[Start Data supplied]

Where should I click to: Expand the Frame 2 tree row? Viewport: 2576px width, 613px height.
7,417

[End Data supplied]
[Start Data supplied]

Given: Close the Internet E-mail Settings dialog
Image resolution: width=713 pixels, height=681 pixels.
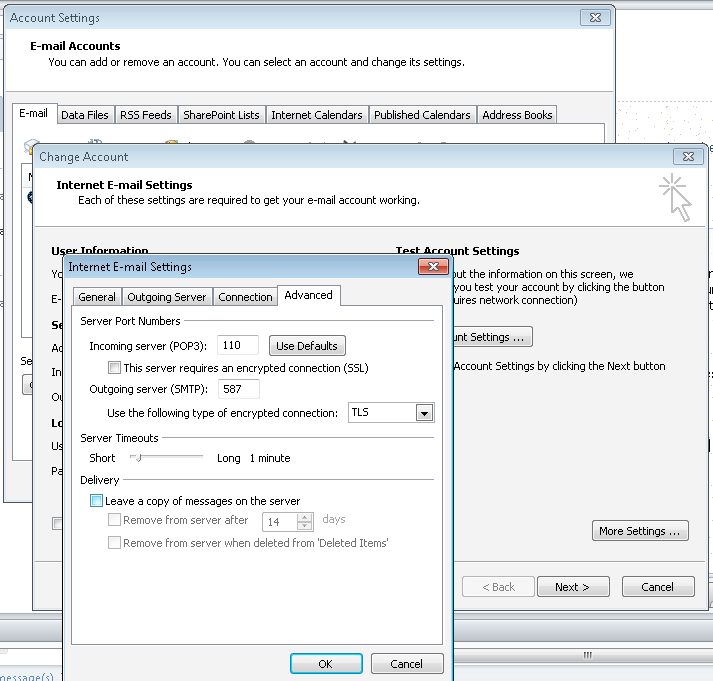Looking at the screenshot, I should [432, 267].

[End Data supplied]
[Start Data supplied]

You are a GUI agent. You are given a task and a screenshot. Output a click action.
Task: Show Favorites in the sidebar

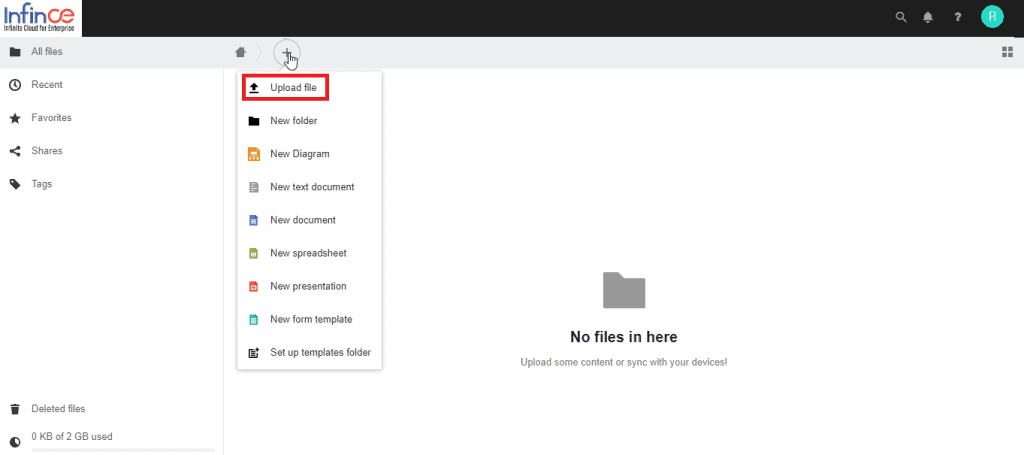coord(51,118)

[End Data supplied]

Given task: Retype the part that opens with the line containing "Given: Close the" and closes with the line containing "Looking at the", keeping both of those lines. Leave the pictures out of your answer.

Solution to the problem:
Given: Close the Internet E-mail Settings dialog
Image resolution: width=713 pixels, height=681 pixels.
Looking at the screenshot, I should [432, 267].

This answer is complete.